In the case of MH17, the plane came down in Ukraine, which quickly handed the investigative lead to the Netherlands “to avoid any conflict of interest,” said Goodale, whereas, Iran is conducting its own safety and criminal investigation “without safeguards to ensure independence, impartiality or transparency.”
“The world is waiting for their first technical report on safety issues and for the outcome for the judicial process which has been conducted entirely in secret,” said Goodale who also documented many of the same comments as Callamard in his own report published last year.
‘By no means satisfied’
Goodale added that Canada is by “no means satisfied with Iran’s management of the case or its conflated explanations to date.”
He said Canada is waiting for Iran’s final report into its safety investigation in the next month or so. Nothing is off the table in terms of pressing for “the full truth,” said Goodale.
He added Alghabra was “expressly critical of Iran” in his comments to ICAO today.
Alghabra noted Callamard’s letter briefly in his comments to ICAO’s council stating it “pointed out areas that would benefit from more robust international standards while raising important questions.” He also said Canada believes the international regime for aviation investigations should be strengthened to address the concerns Goodale laid out in his report.
WATCH | Iran broke international law after downing plane, expert says
“We have indicated repeatedly that we expect Iran to be transparent and provide answers to our many questions, questions that have been posed by Canada, by the families, and by others,” Alghabra said.

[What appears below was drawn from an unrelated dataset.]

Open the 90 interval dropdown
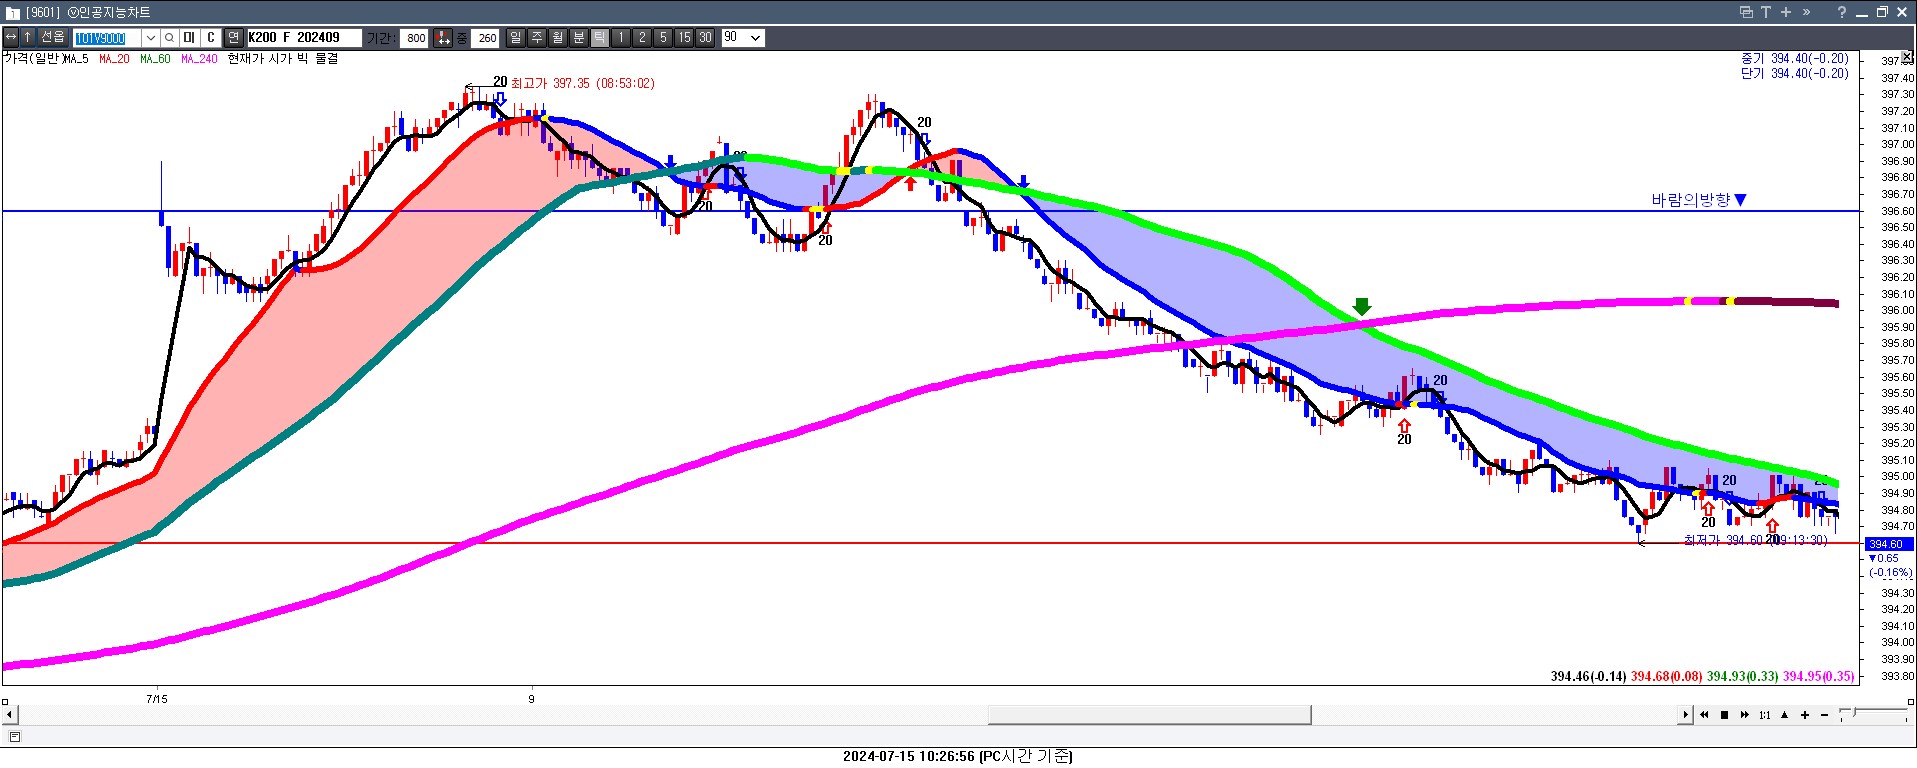1917x768 pixels. pyautogui.click(x=755, y=38)
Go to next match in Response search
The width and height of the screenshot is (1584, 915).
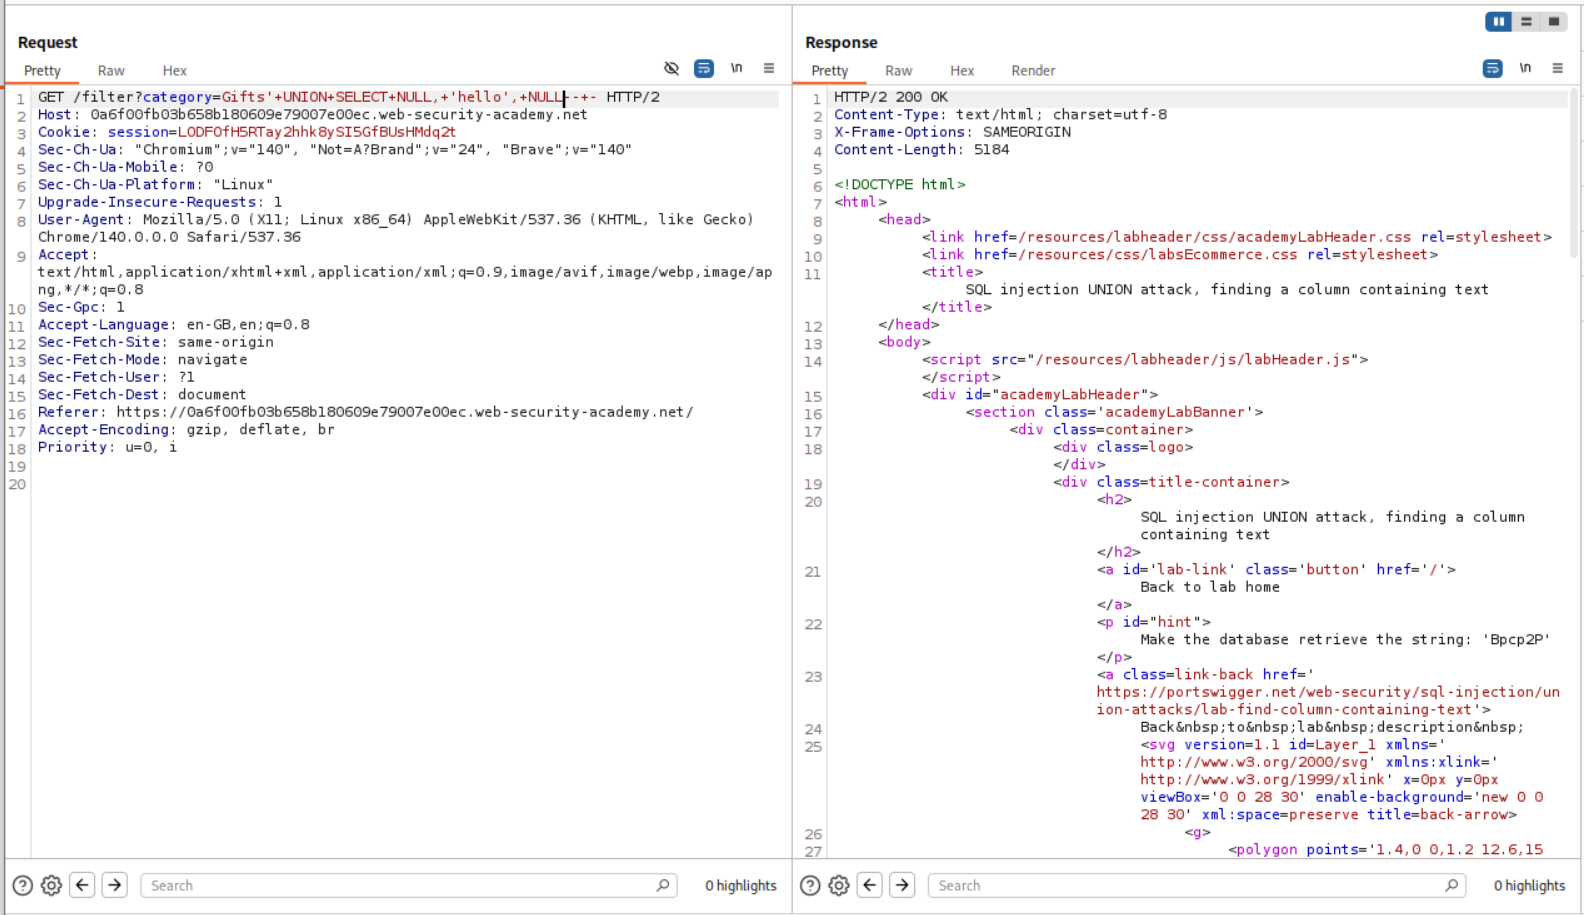click(902, 886)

Alghabra also told the council about Canada’s Safer Skies Initiative and the recently established committee of global aviation experts to help improve aviation safety in or near conflict zones. Canada is working with the ICAO to find ways to prevent similar tragedies.
On background, the minister’s office said it remains concerned about a lack of clear information released by Iran and a failure to answer Canada’s questions and that it has consistently called for Iran to conduct a proper investigation in line with international standards.
Alghabra, who has met with victims’ families before, is scheduled to sit down with them again this week; their first meeting since he was appointed to the ministerial role on Jan. 12.